Sunday, October 30, 2005

Taxation Policy and Liquor

After the failure of my venture into the musical therapy business, I fell in with a bad crowd. It happened that I was walking along the Morgenspont Bridge, and tripped over a passing toad,* causing me to topple over the edge of into a group of young people passing around beer glasses. They greated me with hearty roars and slaps on the back and a beer glass. I suggested to them that we might have a more enjoyable time if we put beer into our beer glasses. They thought this an excellent suggestion, and greeted it with hearty roars and slaps on the back. Seeing that they were in no fit state to be sober, I reached up and caught a passing cask of ale; then filled up their empty glasses. They found this a capital idea of mine, and greeted it with hearty roars and slaps on the back.
I resolved to keep my suggestions and ideas to myself in the future.

After we had drunk several glasses of ale, their roars moderated to gentile and civil conversation. I have often found this to be the case: Dull Sobrietry is immeasurably improved by the addition of Polite Innebriation. (Indeed, one fellow of my acquaintance - a congenital idiot - after the addition of liquor became an expert in particle physics, and was preparing a thesis on just that subject. He travelled to Vienna to expound his thesis, but unfortunately was struck with a sudden bout of sobrietry, and has never since been able to recall his subject, despite the repeated application of alcohol.)
A chubby fellow to my right introduced himself as, simply, Ming. "I am," he said, "The Prime Minister of Czechoslovakia; but, in coming to office, I found the duties rather onerous. I therefore resolved to set off on a tour of the surrounding countries. I am now on my way to Transylvania, where I am to meet with their Foreign Minister and discuss various matters of importance."

> _Records_:
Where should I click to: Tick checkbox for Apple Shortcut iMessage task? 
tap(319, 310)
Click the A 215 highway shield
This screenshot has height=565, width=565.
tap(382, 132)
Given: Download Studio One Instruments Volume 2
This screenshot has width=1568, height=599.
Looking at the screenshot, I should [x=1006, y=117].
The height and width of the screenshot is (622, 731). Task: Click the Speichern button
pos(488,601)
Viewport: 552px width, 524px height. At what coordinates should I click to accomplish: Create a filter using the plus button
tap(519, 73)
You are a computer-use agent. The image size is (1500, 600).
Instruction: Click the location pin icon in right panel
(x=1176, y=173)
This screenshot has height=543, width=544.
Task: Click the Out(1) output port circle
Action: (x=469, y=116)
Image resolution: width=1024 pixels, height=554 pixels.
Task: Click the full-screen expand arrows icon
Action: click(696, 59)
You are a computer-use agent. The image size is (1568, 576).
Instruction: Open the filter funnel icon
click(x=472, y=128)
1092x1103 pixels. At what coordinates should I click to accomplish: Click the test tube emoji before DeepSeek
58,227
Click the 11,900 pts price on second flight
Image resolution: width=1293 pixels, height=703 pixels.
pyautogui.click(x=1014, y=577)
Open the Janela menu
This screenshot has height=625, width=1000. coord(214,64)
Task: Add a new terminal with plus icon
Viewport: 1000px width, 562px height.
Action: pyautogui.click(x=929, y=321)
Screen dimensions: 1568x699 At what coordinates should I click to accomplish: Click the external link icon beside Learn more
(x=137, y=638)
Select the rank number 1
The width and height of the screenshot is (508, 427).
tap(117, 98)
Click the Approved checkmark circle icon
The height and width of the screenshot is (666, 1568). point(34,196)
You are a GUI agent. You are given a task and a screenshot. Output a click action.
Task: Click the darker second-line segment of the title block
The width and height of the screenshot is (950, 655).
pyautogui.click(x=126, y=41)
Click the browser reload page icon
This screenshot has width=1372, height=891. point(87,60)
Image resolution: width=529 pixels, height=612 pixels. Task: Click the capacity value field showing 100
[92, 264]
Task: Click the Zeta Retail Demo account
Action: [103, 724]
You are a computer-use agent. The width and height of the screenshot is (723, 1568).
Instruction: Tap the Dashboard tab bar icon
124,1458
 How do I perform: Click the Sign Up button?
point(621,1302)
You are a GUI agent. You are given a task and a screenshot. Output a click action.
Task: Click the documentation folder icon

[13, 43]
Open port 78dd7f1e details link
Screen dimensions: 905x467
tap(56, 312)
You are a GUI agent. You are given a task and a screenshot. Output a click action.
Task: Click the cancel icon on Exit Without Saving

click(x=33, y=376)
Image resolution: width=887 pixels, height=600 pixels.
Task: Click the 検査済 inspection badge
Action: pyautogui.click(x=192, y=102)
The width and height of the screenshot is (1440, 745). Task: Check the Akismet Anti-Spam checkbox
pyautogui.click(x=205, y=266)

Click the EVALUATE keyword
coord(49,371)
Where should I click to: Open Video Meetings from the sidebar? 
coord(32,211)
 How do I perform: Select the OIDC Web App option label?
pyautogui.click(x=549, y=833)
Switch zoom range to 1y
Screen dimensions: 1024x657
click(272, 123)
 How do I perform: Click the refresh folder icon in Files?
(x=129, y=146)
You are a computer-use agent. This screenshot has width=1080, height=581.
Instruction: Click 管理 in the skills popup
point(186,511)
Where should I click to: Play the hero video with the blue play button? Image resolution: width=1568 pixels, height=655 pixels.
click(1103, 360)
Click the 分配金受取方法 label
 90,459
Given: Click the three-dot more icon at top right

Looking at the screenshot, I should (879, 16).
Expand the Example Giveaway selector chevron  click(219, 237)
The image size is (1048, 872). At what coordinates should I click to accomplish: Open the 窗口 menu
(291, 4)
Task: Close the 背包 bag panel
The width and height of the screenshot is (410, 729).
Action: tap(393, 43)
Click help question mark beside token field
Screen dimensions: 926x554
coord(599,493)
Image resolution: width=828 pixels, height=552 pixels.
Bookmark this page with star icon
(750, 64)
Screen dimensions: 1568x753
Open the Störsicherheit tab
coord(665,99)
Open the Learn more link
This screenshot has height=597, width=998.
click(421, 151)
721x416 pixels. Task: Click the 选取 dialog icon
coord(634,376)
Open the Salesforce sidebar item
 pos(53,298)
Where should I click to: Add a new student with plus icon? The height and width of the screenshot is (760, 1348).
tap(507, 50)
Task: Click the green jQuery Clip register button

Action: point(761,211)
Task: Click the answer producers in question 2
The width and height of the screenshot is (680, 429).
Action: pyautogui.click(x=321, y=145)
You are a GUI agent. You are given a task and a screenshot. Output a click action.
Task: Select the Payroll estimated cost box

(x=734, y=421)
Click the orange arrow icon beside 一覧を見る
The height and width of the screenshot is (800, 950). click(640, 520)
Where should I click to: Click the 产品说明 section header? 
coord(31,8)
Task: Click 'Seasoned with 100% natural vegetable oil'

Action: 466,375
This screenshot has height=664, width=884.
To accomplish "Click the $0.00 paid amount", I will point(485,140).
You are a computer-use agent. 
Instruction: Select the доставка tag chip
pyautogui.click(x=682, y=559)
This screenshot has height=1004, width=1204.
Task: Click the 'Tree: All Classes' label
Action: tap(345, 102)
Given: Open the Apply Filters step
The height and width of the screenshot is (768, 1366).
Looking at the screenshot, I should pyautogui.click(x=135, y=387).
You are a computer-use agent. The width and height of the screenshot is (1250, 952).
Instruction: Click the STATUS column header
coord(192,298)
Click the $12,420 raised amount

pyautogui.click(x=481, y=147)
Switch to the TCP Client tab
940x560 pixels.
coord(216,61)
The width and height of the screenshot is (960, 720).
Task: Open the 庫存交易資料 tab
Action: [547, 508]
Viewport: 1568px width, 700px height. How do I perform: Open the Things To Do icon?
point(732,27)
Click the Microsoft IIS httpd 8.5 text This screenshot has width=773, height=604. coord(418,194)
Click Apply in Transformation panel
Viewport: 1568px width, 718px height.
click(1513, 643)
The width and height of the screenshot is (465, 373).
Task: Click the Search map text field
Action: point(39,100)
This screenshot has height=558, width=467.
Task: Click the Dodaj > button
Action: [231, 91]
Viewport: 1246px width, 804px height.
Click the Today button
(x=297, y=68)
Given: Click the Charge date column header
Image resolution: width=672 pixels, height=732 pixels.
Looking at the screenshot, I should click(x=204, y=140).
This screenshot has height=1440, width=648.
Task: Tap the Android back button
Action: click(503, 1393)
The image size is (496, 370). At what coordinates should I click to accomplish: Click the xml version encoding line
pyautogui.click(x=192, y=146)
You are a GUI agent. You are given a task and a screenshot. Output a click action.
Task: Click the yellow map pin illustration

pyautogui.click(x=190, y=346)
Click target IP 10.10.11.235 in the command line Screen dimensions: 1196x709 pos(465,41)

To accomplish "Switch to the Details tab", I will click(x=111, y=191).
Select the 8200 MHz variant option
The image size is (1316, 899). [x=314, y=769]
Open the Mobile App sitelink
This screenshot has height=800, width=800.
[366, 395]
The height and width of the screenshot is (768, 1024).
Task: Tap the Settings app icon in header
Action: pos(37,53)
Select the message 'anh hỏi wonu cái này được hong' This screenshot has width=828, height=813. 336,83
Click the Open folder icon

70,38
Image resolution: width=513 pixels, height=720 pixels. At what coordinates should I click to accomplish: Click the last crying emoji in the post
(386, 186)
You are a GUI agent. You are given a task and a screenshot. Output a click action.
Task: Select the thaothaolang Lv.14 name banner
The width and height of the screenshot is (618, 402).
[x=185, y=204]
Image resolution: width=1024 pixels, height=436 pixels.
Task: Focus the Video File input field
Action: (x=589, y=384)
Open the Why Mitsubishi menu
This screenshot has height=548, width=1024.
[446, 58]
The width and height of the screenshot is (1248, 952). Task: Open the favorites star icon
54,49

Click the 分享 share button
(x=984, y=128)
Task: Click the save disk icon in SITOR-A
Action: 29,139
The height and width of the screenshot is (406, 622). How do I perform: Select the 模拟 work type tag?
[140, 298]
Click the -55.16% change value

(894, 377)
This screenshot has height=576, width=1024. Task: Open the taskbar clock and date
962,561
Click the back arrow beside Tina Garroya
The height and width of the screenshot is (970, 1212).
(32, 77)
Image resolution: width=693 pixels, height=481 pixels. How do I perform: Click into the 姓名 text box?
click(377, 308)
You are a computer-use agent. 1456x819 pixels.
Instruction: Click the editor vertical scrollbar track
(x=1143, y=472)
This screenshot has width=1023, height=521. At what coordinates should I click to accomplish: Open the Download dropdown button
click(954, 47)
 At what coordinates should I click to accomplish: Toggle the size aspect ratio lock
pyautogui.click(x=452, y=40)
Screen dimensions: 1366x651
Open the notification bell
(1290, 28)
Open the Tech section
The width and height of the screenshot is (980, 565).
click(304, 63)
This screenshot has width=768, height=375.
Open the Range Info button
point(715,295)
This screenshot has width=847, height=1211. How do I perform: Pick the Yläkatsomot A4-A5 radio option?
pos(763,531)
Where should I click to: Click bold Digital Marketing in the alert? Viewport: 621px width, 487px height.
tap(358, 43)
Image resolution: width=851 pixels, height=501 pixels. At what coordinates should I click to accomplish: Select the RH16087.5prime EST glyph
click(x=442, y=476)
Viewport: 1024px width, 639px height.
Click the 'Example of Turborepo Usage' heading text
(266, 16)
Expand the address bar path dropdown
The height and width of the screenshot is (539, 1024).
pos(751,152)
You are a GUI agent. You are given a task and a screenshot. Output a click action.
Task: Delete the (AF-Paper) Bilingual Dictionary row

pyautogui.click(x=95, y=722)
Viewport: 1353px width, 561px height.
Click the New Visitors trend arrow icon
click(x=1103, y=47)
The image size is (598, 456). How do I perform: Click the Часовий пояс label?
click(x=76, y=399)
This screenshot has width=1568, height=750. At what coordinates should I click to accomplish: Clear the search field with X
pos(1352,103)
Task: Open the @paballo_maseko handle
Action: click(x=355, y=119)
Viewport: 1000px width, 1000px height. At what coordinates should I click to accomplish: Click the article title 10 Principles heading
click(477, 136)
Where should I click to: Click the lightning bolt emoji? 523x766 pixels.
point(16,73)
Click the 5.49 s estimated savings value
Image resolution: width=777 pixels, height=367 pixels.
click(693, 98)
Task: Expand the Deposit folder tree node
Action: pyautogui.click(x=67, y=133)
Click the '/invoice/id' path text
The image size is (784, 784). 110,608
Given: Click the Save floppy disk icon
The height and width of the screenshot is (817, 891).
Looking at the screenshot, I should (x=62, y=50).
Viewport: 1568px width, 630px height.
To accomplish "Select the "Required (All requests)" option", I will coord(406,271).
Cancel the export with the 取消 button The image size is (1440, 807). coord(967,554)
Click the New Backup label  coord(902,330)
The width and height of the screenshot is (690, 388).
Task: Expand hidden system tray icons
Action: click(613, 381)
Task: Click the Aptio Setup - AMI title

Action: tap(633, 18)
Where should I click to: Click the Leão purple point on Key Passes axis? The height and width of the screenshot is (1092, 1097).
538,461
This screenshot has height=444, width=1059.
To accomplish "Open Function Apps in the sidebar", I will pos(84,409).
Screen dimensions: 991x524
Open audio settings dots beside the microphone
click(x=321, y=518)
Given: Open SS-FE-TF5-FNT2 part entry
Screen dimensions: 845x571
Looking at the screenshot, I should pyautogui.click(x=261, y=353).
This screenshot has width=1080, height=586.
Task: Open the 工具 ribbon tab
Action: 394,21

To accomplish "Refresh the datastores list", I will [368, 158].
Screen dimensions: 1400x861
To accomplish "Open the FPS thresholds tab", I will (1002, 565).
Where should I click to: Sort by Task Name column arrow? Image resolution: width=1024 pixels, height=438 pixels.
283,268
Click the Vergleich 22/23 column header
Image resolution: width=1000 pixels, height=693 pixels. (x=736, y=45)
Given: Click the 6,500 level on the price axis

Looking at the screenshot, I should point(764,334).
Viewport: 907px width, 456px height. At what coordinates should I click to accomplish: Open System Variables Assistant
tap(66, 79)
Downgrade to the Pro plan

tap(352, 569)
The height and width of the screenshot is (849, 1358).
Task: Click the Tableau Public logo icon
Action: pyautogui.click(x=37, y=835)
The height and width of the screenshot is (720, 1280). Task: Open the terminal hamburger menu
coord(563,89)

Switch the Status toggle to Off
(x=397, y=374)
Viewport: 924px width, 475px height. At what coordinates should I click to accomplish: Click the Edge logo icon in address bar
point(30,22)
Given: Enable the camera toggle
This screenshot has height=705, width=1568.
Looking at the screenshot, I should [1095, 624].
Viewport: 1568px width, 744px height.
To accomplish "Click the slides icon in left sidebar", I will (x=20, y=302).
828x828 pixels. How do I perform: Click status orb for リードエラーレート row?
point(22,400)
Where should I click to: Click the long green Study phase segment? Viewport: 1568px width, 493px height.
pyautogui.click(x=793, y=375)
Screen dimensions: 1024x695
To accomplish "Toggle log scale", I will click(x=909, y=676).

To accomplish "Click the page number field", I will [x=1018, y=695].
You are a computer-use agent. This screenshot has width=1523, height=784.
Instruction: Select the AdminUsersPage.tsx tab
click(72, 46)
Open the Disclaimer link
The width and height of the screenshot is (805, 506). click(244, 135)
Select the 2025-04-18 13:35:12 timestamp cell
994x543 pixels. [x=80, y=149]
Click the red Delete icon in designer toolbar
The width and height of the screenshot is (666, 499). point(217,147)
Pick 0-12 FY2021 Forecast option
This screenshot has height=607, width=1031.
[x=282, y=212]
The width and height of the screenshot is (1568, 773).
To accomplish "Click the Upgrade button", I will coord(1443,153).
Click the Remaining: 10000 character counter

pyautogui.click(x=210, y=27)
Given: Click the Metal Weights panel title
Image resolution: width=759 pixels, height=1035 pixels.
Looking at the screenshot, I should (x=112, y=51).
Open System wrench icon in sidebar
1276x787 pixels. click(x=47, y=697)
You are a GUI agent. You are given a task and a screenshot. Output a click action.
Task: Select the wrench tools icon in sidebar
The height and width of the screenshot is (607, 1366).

> _Assignment 1_:
Answer these about the Taxation Policy and Liquor post:
(a) What did the narrator trip over while walking along the Morgenspont Bridge?
(b) To which city did the acquaintance travel to expound his thesis?
(c) Where is Ming headed, and whom is he to meet there?
> _Assignment 2_: What comes next in the Taxation Policy and Liquor post? Write the continuation, starting right after Ming's account of his trip to Transylvania.

> _Answer space 1_:
(a) A passing toad.
(b) Vienna.
(c) Transylvania, where he is to meet with their Foreign Minister.

> _Answer space 2_:
Another fellow to his right owned that he, too, just happened to be, by inheritance if not by right, dictator of a small Asian country; but that he had elected instead to come to Zagreb for an education.
A third fellow to my left - a gray, thin man, finely dressed but with shifty eyes - said that he was not ruler or Prime Minister of any country but that - Stalin willing - he may one day have the good fortune to become one.

I confess I liked the company much, and I became rather tipsy. We drank, sang hearty songs until we could remember no more; then we sang funeral songs. When we ran out of funeral songs, we fell to reciting the names of our favourite goats-milk cheeses, in reverse alphabetical order. Then we became drunk, and fell to talking about taxation legislation. Never again.
At one point, I remember suggesting to a fellow opposite to me a novel idea for lawmaking - that it be made compulsory for lawmakers to introduce a new law each day, 'to keep their brains and thinking muscles in good order'. Unfortunately, that fellow turned out to be the Prime Legislator of the Newly-Found Republican Community of Zqlamania, and he thought it a splendid idea. I have since heard that this was the first item of legislation to be introduced to his parliament; the second was that he never be voted down from his position of Prime Legislator. Sometimes, I am truly ashamed of the consequences of my words.

Nevertheless, after chatting with Ming - whom I had grown quite attached to - we agreed to travel to Transylvania together where he was to meet the Foreign Minister. We therefore drank some more to seal the deal.

*The toad was none the worse for the encounter, and he and I are still in correspondence.

I must here pause to inform my readers of a curious ailment from which I suffer, and which will play some significance in the narrative which is to unfold.
It goes like this. My birth day was in Nineteen Hundred and Seventy Seven; the present date is Two Thousand and Five. But I am not yet one-and-twenty years of age!
You may of course scoff, and reply that this is impossible; and yet, it is true. I have always prided myself on being an open and honest person, and I deal at all times in facts, however absurd those facts may be.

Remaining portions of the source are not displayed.